(Stored data entries)
= = = =

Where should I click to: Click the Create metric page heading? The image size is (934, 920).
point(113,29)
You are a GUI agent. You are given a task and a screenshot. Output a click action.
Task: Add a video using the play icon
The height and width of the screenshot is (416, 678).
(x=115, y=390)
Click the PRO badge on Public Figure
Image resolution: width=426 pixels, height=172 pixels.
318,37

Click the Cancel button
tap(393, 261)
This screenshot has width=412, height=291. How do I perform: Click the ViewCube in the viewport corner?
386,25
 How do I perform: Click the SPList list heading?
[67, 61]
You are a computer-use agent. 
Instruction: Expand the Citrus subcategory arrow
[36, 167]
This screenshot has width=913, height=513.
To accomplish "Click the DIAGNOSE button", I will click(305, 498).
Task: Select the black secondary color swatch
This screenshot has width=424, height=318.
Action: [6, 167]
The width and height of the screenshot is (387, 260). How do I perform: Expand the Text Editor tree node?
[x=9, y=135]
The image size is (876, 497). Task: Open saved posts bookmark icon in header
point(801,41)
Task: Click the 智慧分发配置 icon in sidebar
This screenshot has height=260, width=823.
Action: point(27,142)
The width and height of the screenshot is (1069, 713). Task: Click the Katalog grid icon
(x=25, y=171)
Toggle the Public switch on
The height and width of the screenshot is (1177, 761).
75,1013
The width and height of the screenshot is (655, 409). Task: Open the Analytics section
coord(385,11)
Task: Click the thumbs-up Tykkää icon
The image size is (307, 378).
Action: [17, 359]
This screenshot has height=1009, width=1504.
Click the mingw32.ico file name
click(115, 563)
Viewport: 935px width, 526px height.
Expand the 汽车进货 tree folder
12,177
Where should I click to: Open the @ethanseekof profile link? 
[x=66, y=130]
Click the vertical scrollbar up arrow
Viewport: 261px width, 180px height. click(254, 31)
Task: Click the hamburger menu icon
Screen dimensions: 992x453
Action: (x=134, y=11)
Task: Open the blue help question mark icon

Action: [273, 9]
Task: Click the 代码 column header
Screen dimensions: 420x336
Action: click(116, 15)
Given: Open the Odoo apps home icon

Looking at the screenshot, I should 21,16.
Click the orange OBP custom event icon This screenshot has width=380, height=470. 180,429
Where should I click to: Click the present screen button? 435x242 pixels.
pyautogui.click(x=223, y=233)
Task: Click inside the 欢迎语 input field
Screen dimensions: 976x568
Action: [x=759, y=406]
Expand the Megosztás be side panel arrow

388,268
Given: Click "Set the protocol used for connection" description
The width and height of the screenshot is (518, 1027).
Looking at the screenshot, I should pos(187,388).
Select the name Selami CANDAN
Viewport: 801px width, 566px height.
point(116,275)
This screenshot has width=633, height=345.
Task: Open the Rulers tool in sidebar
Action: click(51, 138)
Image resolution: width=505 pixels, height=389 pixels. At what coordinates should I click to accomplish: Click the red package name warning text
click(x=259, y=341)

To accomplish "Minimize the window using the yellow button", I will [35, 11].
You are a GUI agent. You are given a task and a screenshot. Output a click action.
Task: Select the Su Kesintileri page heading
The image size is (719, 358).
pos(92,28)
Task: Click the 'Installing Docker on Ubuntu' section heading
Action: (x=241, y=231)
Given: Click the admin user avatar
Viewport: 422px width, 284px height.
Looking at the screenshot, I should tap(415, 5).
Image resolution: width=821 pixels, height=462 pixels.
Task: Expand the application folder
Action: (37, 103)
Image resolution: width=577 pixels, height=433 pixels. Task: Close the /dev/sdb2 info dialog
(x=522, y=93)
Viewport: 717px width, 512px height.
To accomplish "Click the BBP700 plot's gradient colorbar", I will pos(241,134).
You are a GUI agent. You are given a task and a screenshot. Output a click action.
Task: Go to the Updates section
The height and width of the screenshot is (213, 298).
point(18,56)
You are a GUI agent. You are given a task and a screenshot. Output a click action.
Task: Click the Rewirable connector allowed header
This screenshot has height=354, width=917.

= = = =

- [TASK TO COMPLETE]:
Each of the lines above should be printed again precisely as it reads.

- [TASK OUTPUT]:
Where should I click to: Click the Create metric page heading? The image size is (934, 920).
point(113,29)
You are a GUI agent. You are given a task and a screenshot. Output a click action.
Task: Add a video using the play icon
The height and width of the screenshot is (416, 678).
(x=115, y=390)
Click the PRO badge on Public Figure
Image resolution: width=426 pixels, height=172 pixels.
318,37

Click the Cancel button
tap(393, 261)
This screenshot has width=412, height=291. How do I perform: Click the ViewCube in the viewport corner?
386,25
 How do I perform: Click the SPList list heading?
[67, 61]
You are a computer-use agent. 
Instruction: Expand the Citrus subcategory arrow
[36, 167]
This screenshot has width=913, height=513.
To accomplish "Click the DIAGNOSE button", I will click(305, 498).
Task: Select the black secondary color swatch
This screenshot has width=424, height=318.
Action: [6, 167]
The width and height of the screenshot is (387, 260). How do I perform: Expand the Text Editor tree node?
[x=9, y=135]
The image size is (876, 497). Task: Open saved posts bookmark icon in header
point(801,41)
Task: Click the 智慧分发配置 icon in sidebar
This screenshot has height=260, width=823.
Action: point(27,142)
The width and height of the screenshot is (1069, 713). Task: Click the Katalog grid icon
(x=25, y=171)
Toggle the Public switch on
The height and width of the screenshot is (1177, 761).
75,1013
The width and height of the screenshot is (655, 409). Task: Open the Analytics section
coord(385,11)
Task: Click the thumbs-up Tykkää icon
The image size is (307, 378).
Action: [17, 359]
This screenshot has height=1009, width=1504.
Click the mingw32.ico file name
click(115, 563)
Viewport: 935px width, 526px height.
Expand the 汽车进货 tree folder
12,177
Where should I click to: Open the @ethanseekof profile link? 
[x=66, y=130]
Click the vertical scrollbar up arrow
Viewport: 261px width, 180px height. click(254, 31)
Task: Click the hamburger menu icon
Screen dimensions: 992x453
Action: (x=134, y=11)
Task: Open the blue help question mark icon

Action: [273, 9]
Task: Click the 代码 column header
Screen dimensions: 420x336
Action: click(116, 15)
Given: Open the Odoo apps home icon

Looking at the screenshot, I should 21,16.
Click the orange OBP custom event icon This screenshot has width=380, height=470. 180,429
Where should I click to: Click the present screen button? 435x242 pixels.
pyautogui.click(x=223, y=233)
Task: Click inside the 欢迎语 input field
Screen dimensions: 976x568
Action: [x=759, y=406]
Expand the Megosztás be side panel arrow

388,268
Given: Click "Set the protocol used for connection" description
The width and height of the screenshot is (518, 1027).
Looking at the screenshot, I should pos(187,388).
Select the name Selami CANDAN
Viewport: 801px width, 566px height.
point(116,275)
This screenshot has width=633, height=345.
Task: Open the Rulers tool in sidebar
Action: click(51, 138)
Image resolution: width=505 pixels, height=389 pixels. At what coordinates should I click to accomplish: Click the red package name warning text
click(x=259, y=341)

To accomplish "Minimize the window using the yellow button", I will [35, 11].
You are a GUI agent. You are given a task and a screenshot. Output a click action.
Task: Select the Su Kesintileri page heading
The image size is (719, 358).
pos(92,28)
Task: Click the 'Installing Docker on Ubuntu' section heading
Action: (x=241, y=231)
Given: Click the admin user avatar
Viewport: 422px width, 284px height.
Looking at the screenshot, I should tap(415, 5).
Image resolution: width=821 pixels, height=462 pixels.
Task: Expand the application folder
Action: (37, 103)
Image resolution: width=577 pixels, height=433 pixels. Task: Close the /dev/sdb2 info dialog
(x=522, y=93)
Viewport: 717px width, 512px height.
To accomplish "Click the BBP700 plot's gradient colorbar", I will pos(241,134).
You are a GUI agent. You are given a task and a screenshot. Output a click action.
Task: Go to the Updates section
The height and width of the screenshot is (213, 298).
point(18,56)
You are a GUI agent. You are given a task and a screenshot. Output a click action.
Task: Click the Rewirable connector allowed header
This screenshot has height=354, width=917.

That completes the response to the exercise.